Elasticsearch 5 support

Search, Indexer, Records-REST, OAIServer and MARC21 have all been upgraded to support Elasticsearch v2 and v5. Elasticsearch v6 is not yet support due to the elasticsearch-dsl package not yet supporting v6 (support already merged in master branch but not yet released).

Other Invenio packages have not yet been upgraded to Elasticsearch v5. E.g. Records-Files, OpenAIRE, Stats, Collections, OpenDefinition, Query-Parser have not yet been tested with Elasticsearch v5.

Choosing version

You will need to know at install-time which version of Elasticsearch you'd like to use. For instance to use Elasticsearch 5 you need to install Invenio-Search like this:

$ pip install invenio-search[elasticsearch5]

Mappings

Due to the differences between Elasticsearch versions, we have opted for version-specific mappings. This means that Invenio modules must provide a mapping per Elasticsearch version they wish to support. E.g. today, the mapping is placed in a directory like e.g.:

mappings/records/record-v1.0.0.json

To support Elasticsearch v2 and v5 you now need two mappings:

mappings/v2/records/record-v1.0.0.json
mappings/v5/records/record-v1.0.0.json

Note that mappings for Elasticsearch v2 may use either the mappings/v2 directory or the mappings/ directory like previously (for backward compatibility).
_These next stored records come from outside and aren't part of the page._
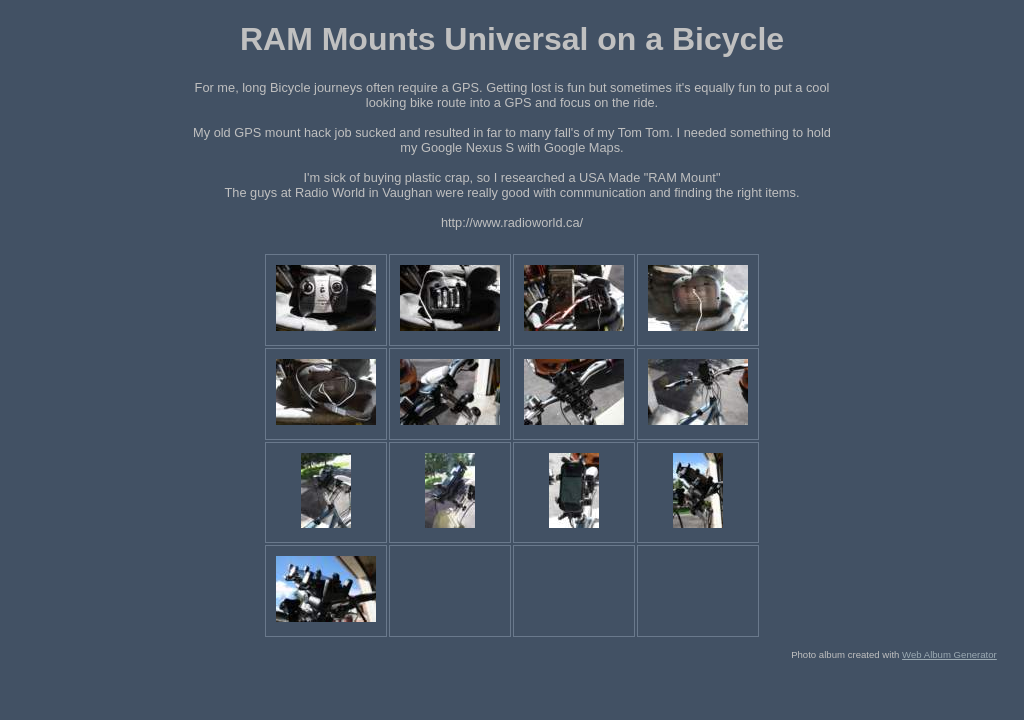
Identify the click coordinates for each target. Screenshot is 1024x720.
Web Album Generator (949, 654)
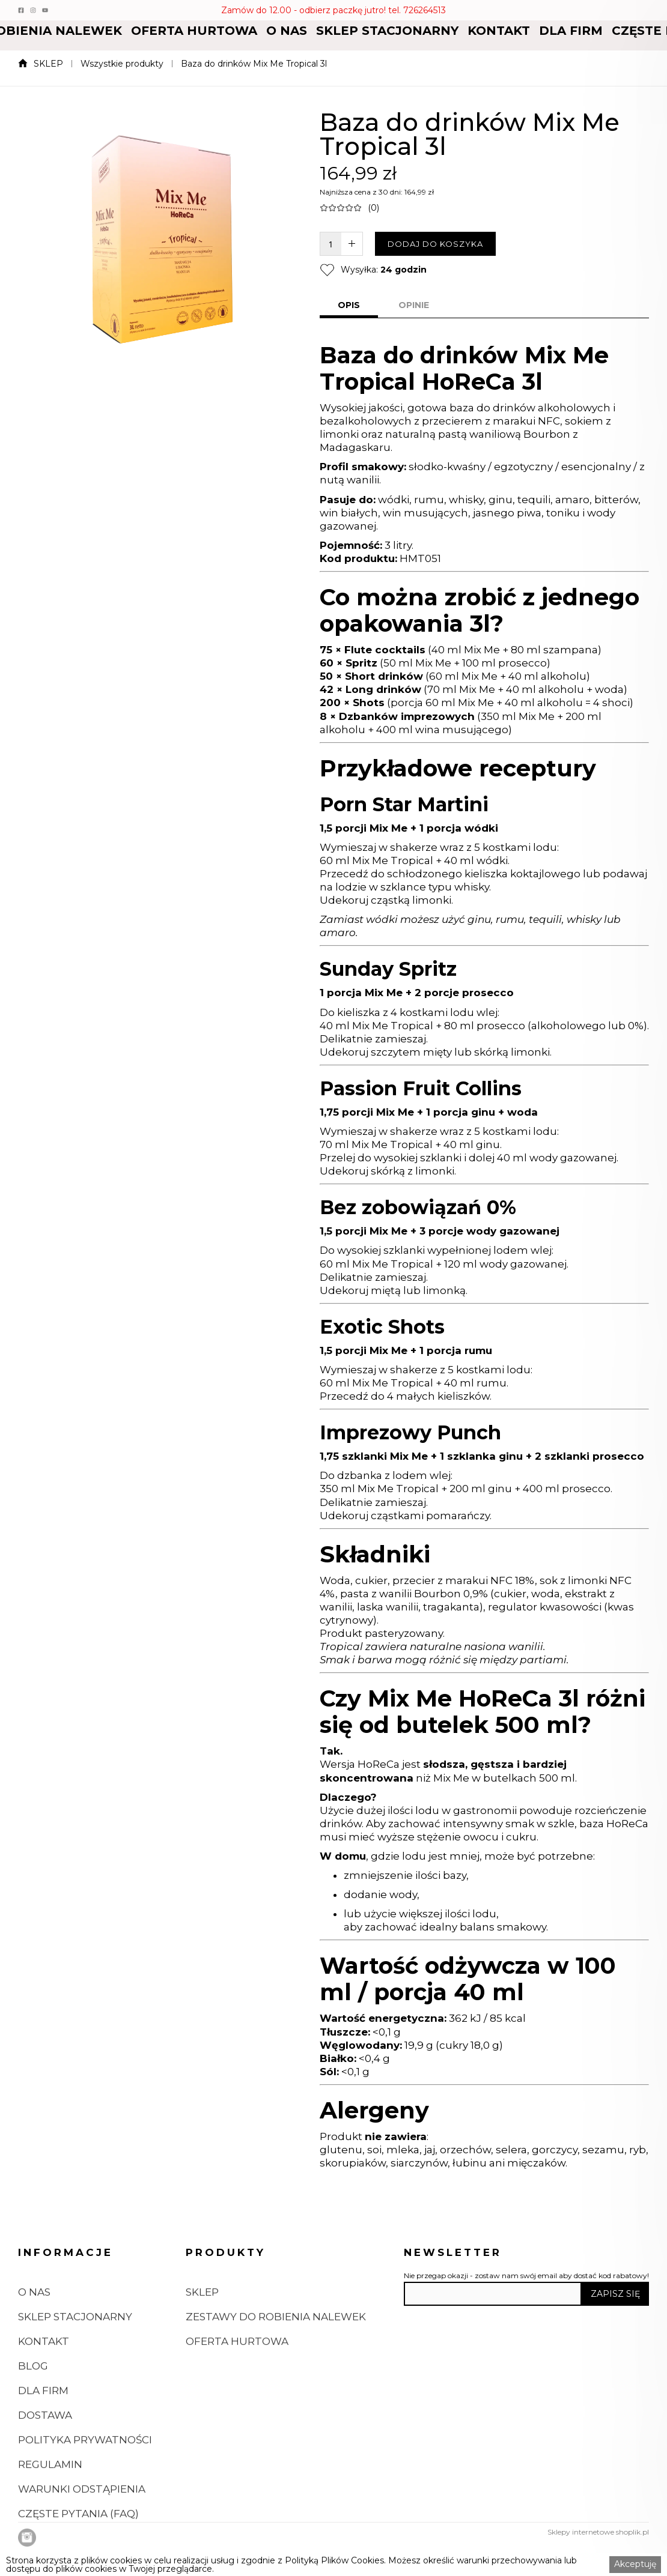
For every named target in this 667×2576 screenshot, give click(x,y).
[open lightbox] (157, 935)
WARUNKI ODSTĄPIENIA (81, 2535)
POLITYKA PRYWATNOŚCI (85, 2485)
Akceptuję (635, 2564)
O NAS (286, 31)
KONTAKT (499, 31)
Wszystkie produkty (122, 63)
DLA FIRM (571, 31)
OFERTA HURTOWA (194, 31)
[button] (194, 30)
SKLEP (48, 63)
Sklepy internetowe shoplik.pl (598, 2531)
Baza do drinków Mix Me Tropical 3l (254, 63)
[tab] (349, 306)
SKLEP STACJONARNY (387, 31)
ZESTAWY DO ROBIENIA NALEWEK (276, 2362)
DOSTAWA (45, 2461)
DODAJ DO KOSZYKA (435, 244)
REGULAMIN (50, 2510)
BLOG (33, 2411)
Adding Elasticsearch v5 support to a module

In case you have site-specific modules and would like to add Elasticsearch v5 support here's a rough guide:

  • Update travis.yml to test both v2 and v5 (example)
  • Update setup.py by moving Invenio-Search dependency to extra_require (example).
  • Move existing mappings and add new mappings for v5 (example)
    • Most common change from v2 to v5 is the change from string type to either text or keyword type.
  • Update docs/requirements.txt by adding elasticsearch5 as an extra requirement to ensure ReadTheDocs builds will be fine.
  • Fix any API specific calls (see below).

Canonical way of checking for ES version.

from elasticsearch import VERSION as ES_VERSION

if ES_VERSION[0] == 2:
    # ...

Completion Suggesters

The Completion Suggesters have changed from v2 to v5. In v2, suggesters supported an index-time payloads option, which was used to store and return metadata with suggestions. In v5, completions are now returned with their associated document in the _source field.

If you have completion suggesters for v2 you will need to make them compatible with v5. This involves:

  • API clients should read metadata from _source instead of payload. For v2 the payload is copied to _source by Records-REST, which allows you to already now upgrade API clients to use the new _source field.
  • On indexing, you need to add the payload only for v2.

Elasticsearch v2 end-of-life

Elasticsearch v2 reaches end of life in February 2018. Elasticsearch v2 support in Invenio will be removed in Invenio v3.1, thus Invenio v3.0 will be released with Elasticsearch v2 support and be maintained until v3.0 end of life (currently TBD).